Richard Hambleton, ‘Shadowman’
of the ’80s Art Scene, Dies at 65
His spectral silhouettes appeared mysteriously on buildings in Manhattan — “I painted the town black,” he said — but his work also drew notice abroad.
In the early 1980s, when graffiti seemed to be everywhere, hundreds of startling black-painted silhouettes appeared mysteriously on buildings on the Lower East Side and in other parts of Manhattan. The spectral, life-size, menacing figures lurked and skulked and leapt. Some of their heads, with paint splattered upward, seemed to be exploding.
Richard Hambleton, the Canadian-born conceptual artist who painted them all (sometimes after fleeing the police, paint bucket in hand), was known as “the Shadowman.”

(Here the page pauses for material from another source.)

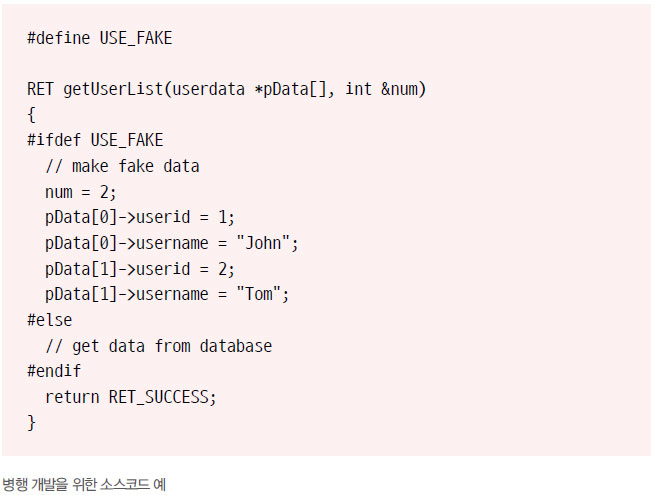Click the num = 2 statement
This screenshot has width=654, height=495.
(80, 192)
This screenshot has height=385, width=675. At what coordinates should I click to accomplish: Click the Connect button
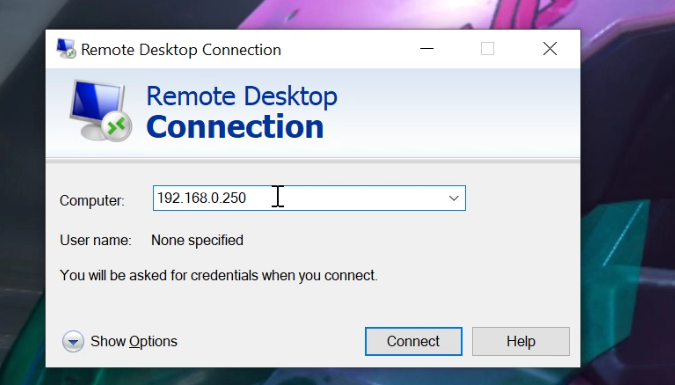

“I painted the town black,” Mr. Hambleton told People magazine in 1984. “They could represent watchmen or danger or the shadows of a human body after a nuclear holocaust or even my own shadow.”
He became part of the downtown art scene with his contemporaries Keith Haring and Jean-Michel Basquiat at Club 57, a basement bar on St. Marks Place in the East Village that is the subject of a new exhibition at the Museum of Modern Art, complete with one of Mr. Hambleton’s “Shadowman” works.